[Work instruction] Every line from the start of the entries up to and including the one bearing "Given: Select option D 农村土地均归集体所有" must be printed verbatim, without the pictures.

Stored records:
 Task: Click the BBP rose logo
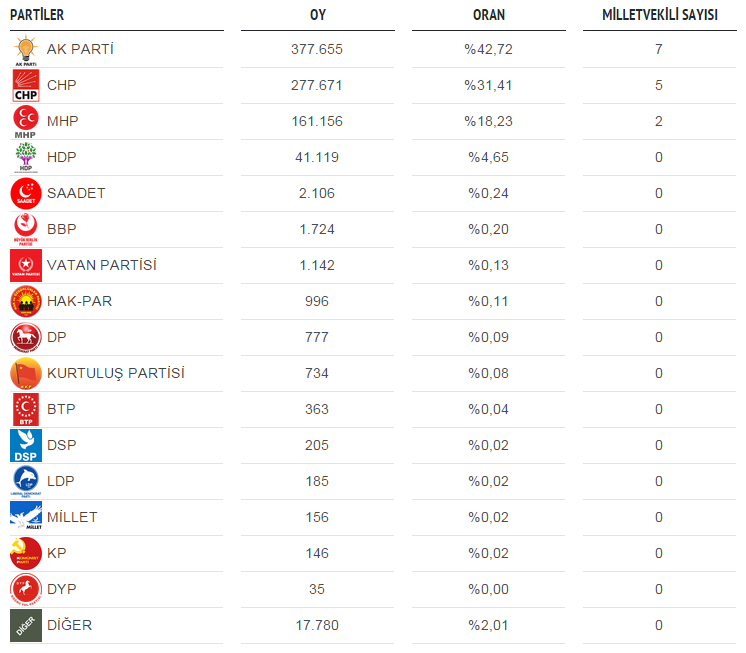point(26,230)
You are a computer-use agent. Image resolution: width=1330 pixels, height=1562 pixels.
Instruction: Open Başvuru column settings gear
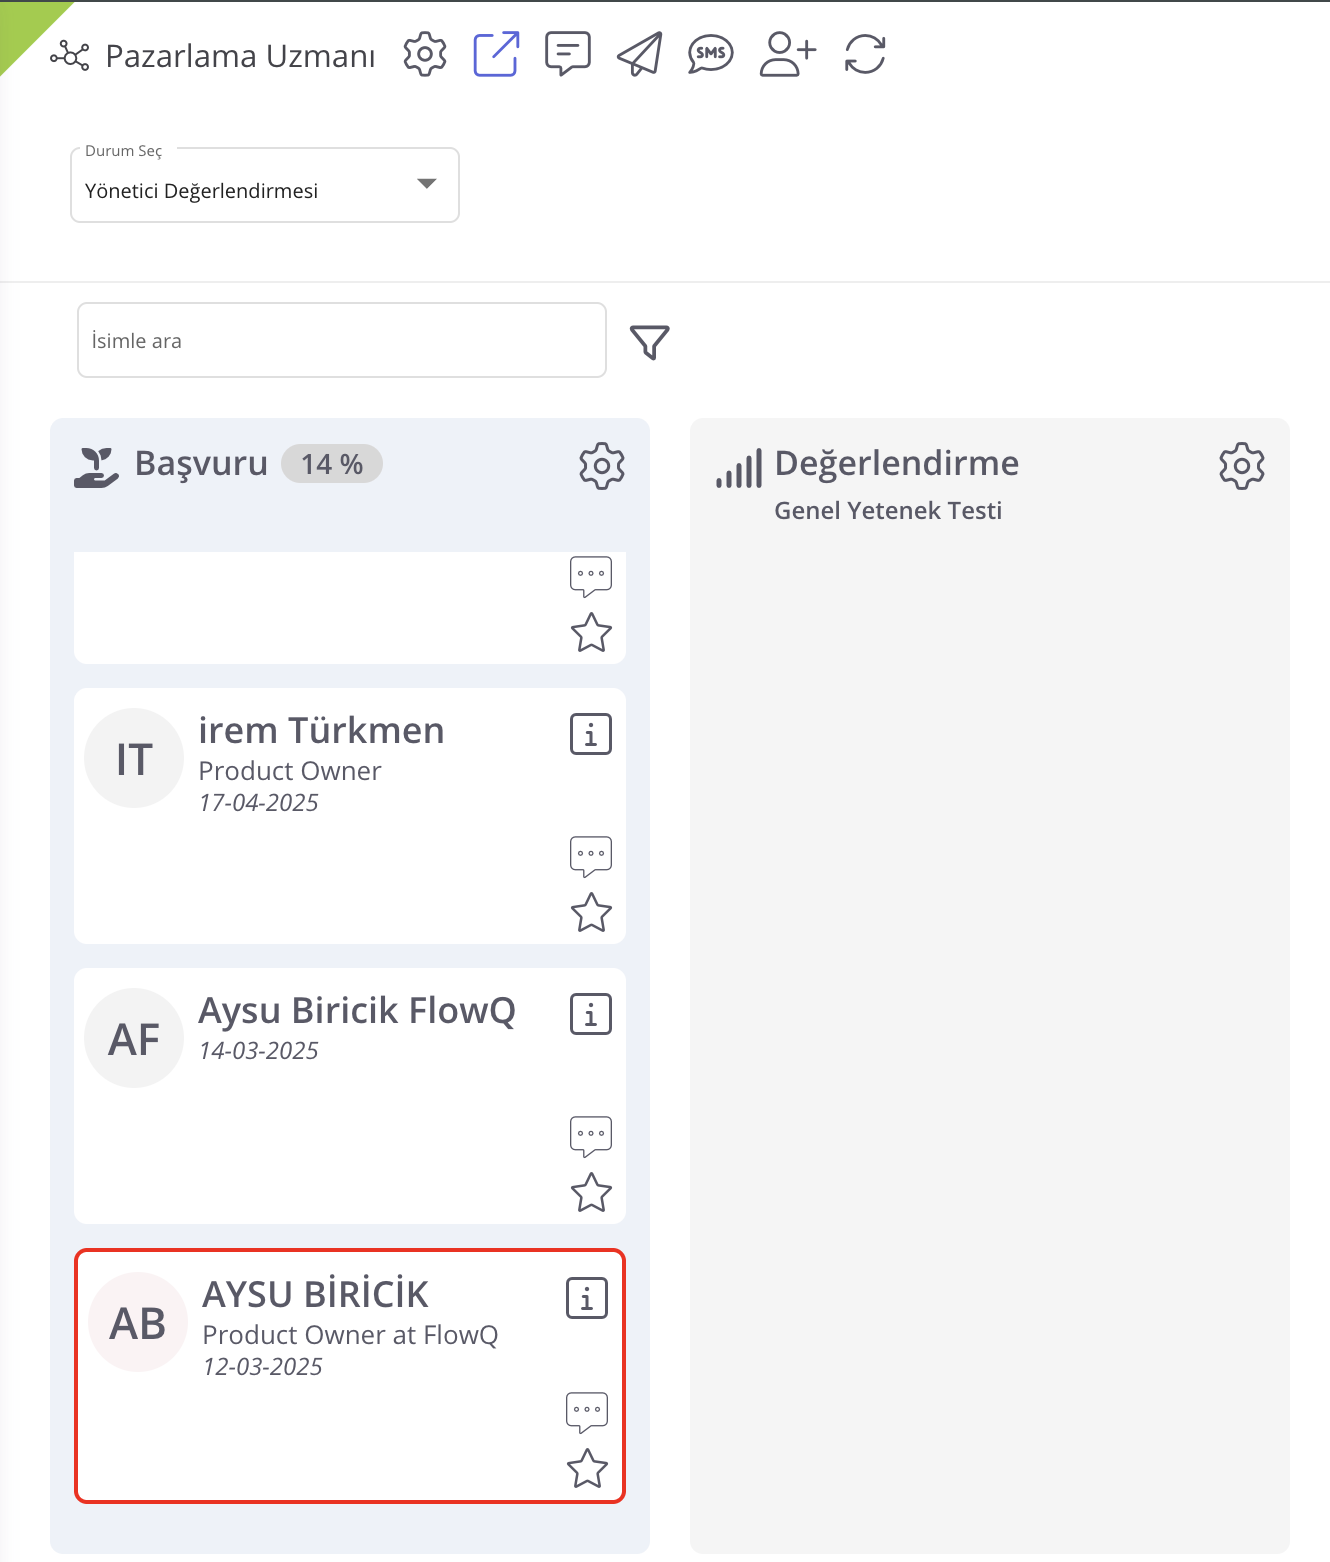pos(602,466)
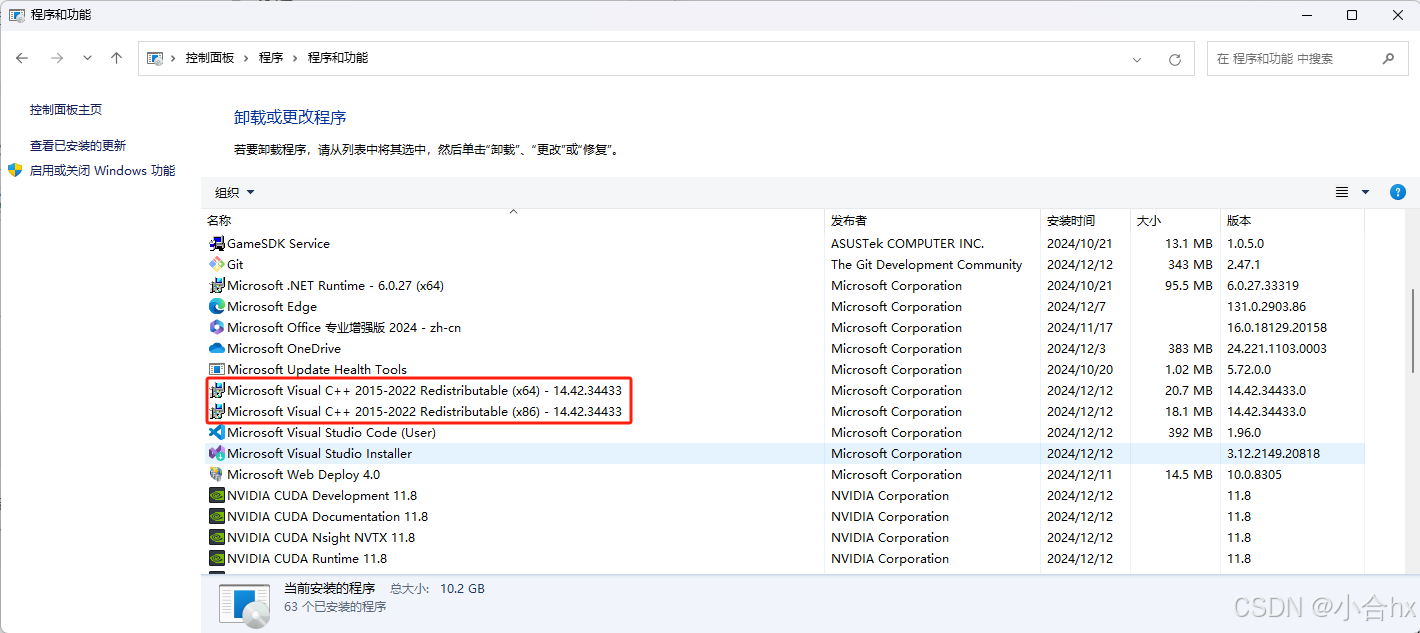Viewport: 1420px width, 633px height.
Task: Click the Microsoft Visual Studio Code icon
Action: 217,432
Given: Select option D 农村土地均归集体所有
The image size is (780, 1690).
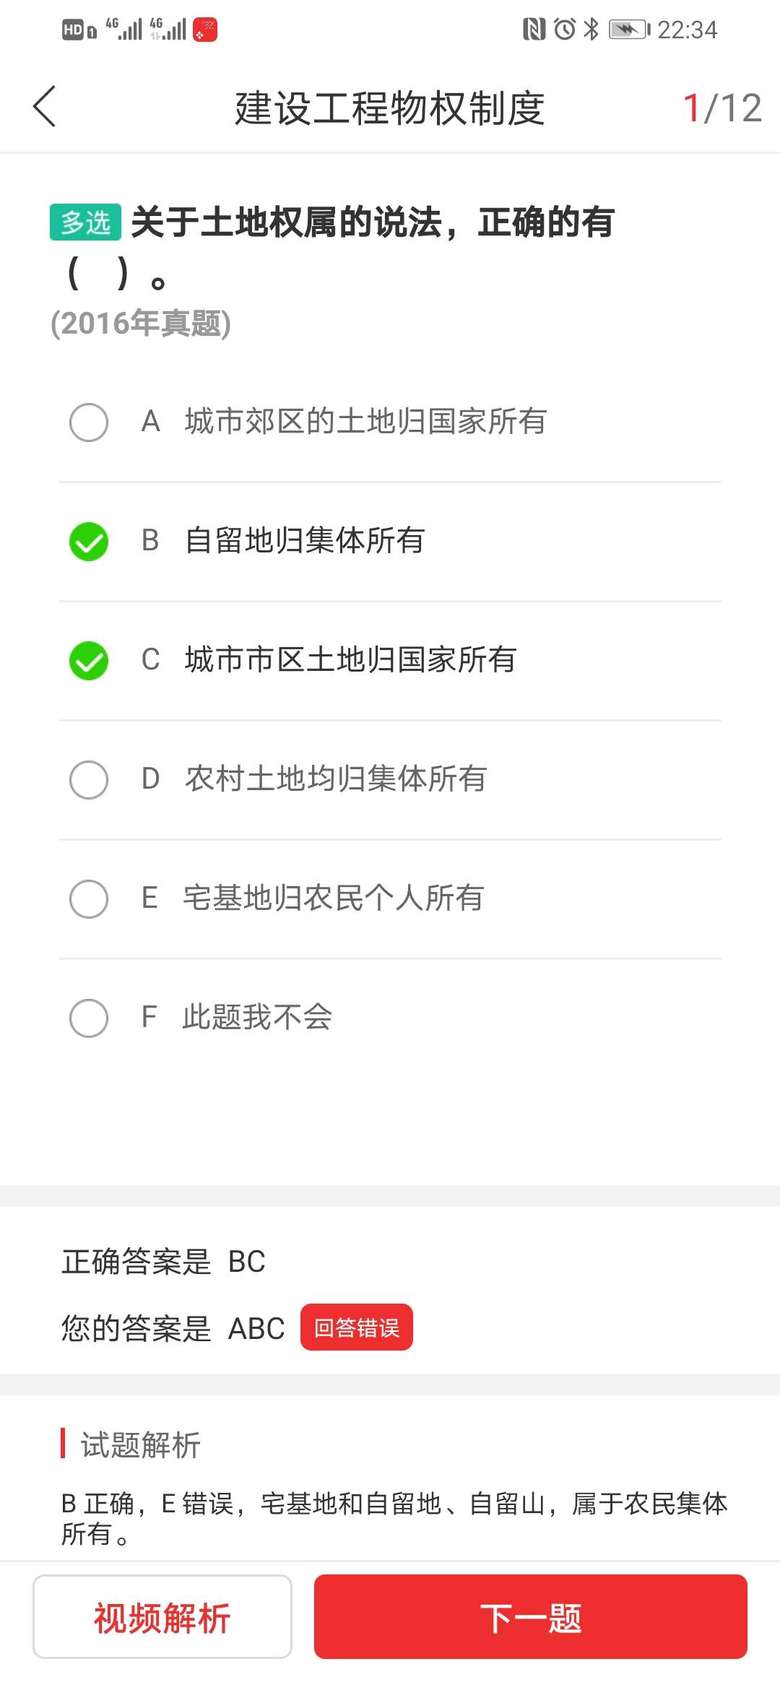Looking at the screenshot, I should [89, 779].
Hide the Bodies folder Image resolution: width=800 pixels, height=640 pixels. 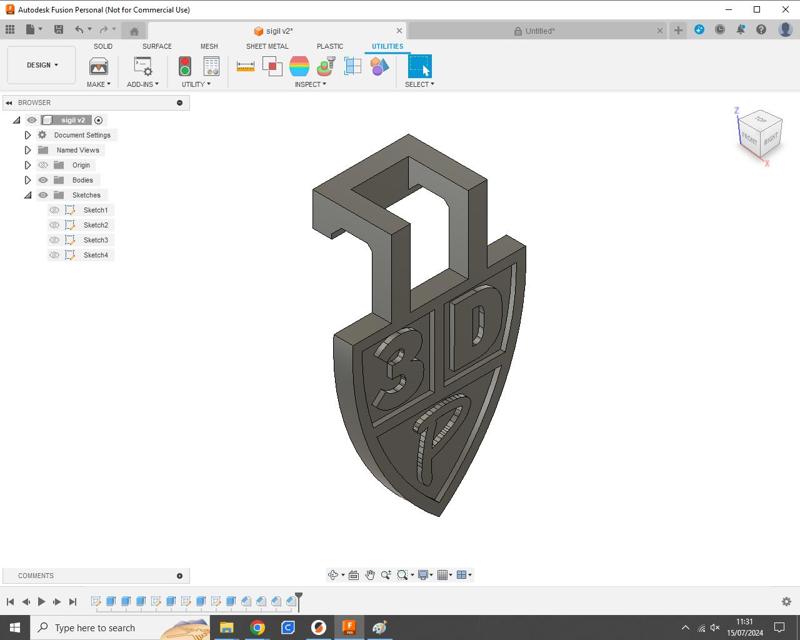point(43,180)
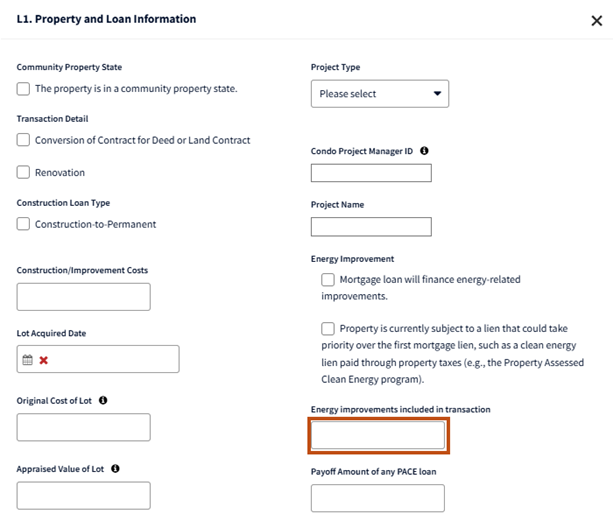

[Expected answer]
 Task: Click the BBP rose logo
point(26,230)
You are a computer-use agent. Image resolution: width=1330 pixels, height=1562 pixels.
Instruction: Open Başvuru column settings gear
pos(602,466)
Viewport: 1420px width, 633px height.
Task: Click the Microsoft Visual Studio Code icon
Action: 217,432
Given: Select option D 农村土地均归集体所有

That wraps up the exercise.